### Pernyataan Tugas
Ubah baris-baris mulai dari baris yang memuat "Star the Untitled" dan berakhir pada baris yang memuat "Looking at the screenshot, I should pos(824,59)." menjadi daftar bernomor, termasuk kedua baris batas itu. Lewati baris yang kosong.

### Entri Hasil Ekstraksi
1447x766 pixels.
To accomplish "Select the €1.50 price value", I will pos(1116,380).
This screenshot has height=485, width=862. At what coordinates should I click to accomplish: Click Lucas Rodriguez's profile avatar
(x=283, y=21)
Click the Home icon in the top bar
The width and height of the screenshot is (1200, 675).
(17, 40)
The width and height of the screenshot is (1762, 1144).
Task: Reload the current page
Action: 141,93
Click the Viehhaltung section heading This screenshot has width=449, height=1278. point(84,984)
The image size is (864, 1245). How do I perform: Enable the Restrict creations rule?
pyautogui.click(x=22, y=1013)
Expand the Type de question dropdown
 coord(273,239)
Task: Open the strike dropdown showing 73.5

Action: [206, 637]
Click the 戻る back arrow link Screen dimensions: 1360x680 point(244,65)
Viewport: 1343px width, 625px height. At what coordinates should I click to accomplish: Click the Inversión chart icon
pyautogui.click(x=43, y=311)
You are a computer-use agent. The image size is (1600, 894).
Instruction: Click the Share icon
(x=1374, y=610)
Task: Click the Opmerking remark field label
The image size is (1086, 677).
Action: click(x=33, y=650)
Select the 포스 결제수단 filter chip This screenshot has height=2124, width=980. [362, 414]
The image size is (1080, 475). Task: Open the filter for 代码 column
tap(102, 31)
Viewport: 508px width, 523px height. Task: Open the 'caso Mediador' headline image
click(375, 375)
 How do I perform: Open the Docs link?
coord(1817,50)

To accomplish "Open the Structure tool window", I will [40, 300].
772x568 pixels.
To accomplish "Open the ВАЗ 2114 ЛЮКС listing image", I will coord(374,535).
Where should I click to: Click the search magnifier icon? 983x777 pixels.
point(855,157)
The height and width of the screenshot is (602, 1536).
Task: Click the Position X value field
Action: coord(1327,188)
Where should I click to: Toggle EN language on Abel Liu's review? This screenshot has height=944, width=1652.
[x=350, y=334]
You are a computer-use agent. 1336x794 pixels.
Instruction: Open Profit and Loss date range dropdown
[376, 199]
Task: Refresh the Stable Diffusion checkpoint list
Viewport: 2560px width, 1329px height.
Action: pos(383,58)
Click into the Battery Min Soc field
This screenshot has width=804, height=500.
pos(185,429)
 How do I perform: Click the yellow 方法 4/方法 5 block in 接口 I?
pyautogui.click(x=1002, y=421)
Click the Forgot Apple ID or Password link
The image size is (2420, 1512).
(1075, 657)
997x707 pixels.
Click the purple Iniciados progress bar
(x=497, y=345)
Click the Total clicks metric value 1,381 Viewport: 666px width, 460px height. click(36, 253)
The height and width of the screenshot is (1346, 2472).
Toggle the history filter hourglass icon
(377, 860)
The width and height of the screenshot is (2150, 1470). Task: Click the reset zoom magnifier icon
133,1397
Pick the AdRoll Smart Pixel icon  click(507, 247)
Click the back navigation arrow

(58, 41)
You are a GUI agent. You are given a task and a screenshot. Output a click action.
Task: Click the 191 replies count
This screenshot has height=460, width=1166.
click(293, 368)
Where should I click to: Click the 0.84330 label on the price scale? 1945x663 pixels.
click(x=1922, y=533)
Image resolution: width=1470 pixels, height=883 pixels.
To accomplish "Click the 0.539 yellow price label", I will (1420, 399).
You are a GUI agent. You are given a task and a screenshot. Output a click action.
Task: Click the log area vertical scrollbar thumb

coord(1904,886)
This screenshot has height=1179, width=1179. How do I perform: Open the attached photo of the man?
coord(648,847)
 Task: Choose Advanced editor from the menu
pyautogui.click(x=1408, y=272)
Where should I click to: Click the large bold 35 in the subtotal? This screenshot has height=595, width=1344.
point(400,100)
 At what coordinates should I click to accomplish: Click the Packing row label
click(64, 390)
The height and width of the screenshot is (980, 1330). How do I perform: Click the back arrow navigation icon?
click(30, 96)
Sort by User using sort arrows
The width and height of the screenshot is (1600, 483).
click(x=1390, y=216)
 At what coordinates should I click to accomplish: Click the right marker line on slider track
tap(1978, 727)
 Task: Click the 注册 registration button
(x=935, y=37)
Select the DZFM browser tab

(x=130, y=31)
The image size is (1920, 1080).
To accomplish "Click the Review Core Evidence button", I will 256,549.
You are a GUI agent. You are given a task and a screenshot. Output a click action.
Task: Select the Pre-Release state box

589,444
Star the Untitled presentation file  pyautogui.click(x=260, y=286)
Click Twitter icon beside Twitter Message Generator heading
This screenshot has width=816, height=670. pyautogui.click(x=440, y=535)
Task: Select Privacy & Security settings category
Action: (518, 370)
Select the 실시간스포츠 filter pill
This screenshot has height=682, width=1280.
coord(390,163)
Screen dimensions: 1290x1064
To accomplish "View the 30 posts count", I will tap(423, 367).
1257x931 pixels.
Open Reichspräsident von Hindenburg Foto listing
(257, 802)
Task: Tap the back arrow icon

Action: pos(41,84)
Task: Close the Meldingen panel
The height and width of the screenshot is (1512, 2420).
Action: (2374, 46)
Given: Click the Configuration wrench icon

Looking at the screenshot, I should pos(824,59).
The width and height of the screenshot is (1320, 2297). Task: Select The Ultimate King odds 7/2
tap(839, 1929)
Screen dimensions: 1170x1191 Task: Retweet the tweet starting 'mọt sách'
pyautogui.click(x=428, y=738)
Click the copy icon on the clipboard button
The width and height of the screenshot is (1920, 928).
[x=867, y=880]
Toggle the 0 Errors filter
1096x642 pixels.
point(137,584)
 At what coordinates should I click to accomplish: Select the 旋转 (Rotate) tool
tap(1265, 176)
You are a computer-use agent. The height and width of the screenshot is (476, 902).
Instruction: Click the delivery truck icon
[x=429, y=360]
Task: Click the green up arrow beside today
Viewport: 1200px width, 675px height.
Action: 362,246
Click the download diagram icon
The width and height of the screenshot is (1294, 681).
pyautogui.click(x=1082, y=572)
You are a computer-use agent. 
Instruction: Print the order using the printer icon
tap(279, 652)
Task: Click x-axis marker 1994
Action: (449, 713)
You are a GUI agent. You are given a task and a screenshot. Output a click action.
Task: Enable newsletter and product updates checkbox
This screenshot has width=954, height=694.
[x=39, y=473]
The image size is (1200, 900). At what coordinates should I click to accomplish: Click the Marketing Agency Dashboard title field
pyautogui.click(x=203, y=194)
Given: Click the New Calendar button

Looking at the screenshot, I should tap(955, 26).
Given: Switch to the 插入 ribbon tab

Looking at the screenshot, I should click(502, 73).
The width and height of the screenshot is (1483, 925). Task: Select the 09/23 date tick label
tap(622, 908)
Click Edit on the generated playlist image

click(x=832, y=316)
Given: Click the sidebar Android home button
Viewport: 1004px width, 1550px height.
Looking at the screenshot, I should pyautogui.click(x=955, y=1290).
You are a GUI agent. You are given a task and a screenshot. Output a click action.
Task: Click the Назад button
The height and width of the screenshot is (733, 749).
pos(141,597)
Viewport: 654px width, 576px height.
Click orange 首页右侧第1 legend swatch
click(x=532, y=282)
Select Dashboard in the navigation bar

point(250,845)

### Hasil Tugas
1. Star the Untitled presentation file  pyautogui.click(x=260, y=286)
2. Click Twitter icon beside Twitter Message Generator heading
3. This screenshot has width=816, height=670. pyautogui.click(x=440, y=535)
4. Task: Select Privacy & Security settings category
5. Action: (518, 370)
6. Select the 실시간스포츠 filter pill
7. This screenshot has height=682, width=1280.
8. coord(390,163)
9. Screen dimensions: 1290x1064
10. To accomplish "View the 30 posts count", I will tap(423, 367).
11. 1257x931 pixels.
12. Open Reichspräsident von Hindenburg Foto listing
13. (257, 802)
14. Task: Tap the back arrow icon
15. Action: pos(41,84)
16. Task: Close the Meldingen panel
17. The height and width of the screenshot is (1512, 2420).
18. Action: (2374, 46)
19. Given: Click the Configuration wrench icon
20. Looking at the screenshot, I should pos(824,59).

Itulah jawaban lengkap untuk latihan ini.